S’alignant aussi dans le rang des outils dissuasifs, nul ne doute que les logiciels d’aide à la détection des similitudes occupent aujourd’hui une place privilégiée pour combattre le plagiat et traquer les tricheurs. Frédéric Agnès nous accompagne dans un parcours à travers les arcanes de l’évolution technologique de ces logiciels, où l’approche sémantique commence à concurrencer l’approche syntaxique, dont l’efficacité, mais aussi les insuffisances ne sont plus à démontrer. Mais, encore une fois, comme l’auteur le rappelle à juste titre, l’intérêt de ces outils dans le combat pour l’intégrité a surtout à voir avec leur capacité de contribuer à la création d’un environnement favorable à l’installation des valeurs d’honnêteté et de citoyenneté numérique.

Traitant également des outils susceptibles de contribuer à l’éradication des comportements déviants lors des examens en ligne, l’apport de Marc Humbert et Xavier Lambin concerne, dans leur cas, les épreuves non surveillées. Ils discutent de l’efficacité d’une stratégie préventive consistant en l’envoi d’un avertissement ciblé à une partie des étudiants ayant préalablement été identifiés comme tricheurs. Leur conclusion est claire : pour garantir l’équité et la crédibilité du système, les examens en ligne doivent être surveillés, mais, lorsque ce contrôle n’est pas possible, ce type d’admonitions peuvent constituer une alternative de remplacement.

[1] Wallerstein I. (1983), Historical Capitalism with Capitalist Civilization, Verso, Londres-New York; Mignolo W.D. (2012), Local histories/Global designs.
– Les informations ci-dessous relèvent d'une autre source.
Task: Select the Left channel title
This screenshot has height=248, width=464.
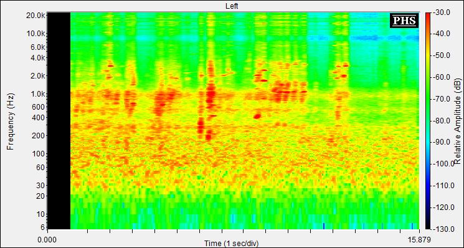Action: point(232,6)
Coloniality, subaltern knowledges, and border thinking, Princeton University Press, Princeton-Oxford, réimpression avec une nouvelle préface de l’édition de 2000.

[2] Bourdieu P. (1984), Homo academicus, Les Éditions de Minuit, Paris.

[3] Bedin V. (2015), « Éditorial », Les dossiers des sciences de l’éducation, 34, pp. 7-11. Il s’agit d’un numéro dont le dossier monographique, introduit par cet éditorial, est consacré à l’université et la formation à la recherche.

[4] Morin E. (1999), La tête bien faite. Repenser la réforme. Réformer la pensée, Seuil, Paris.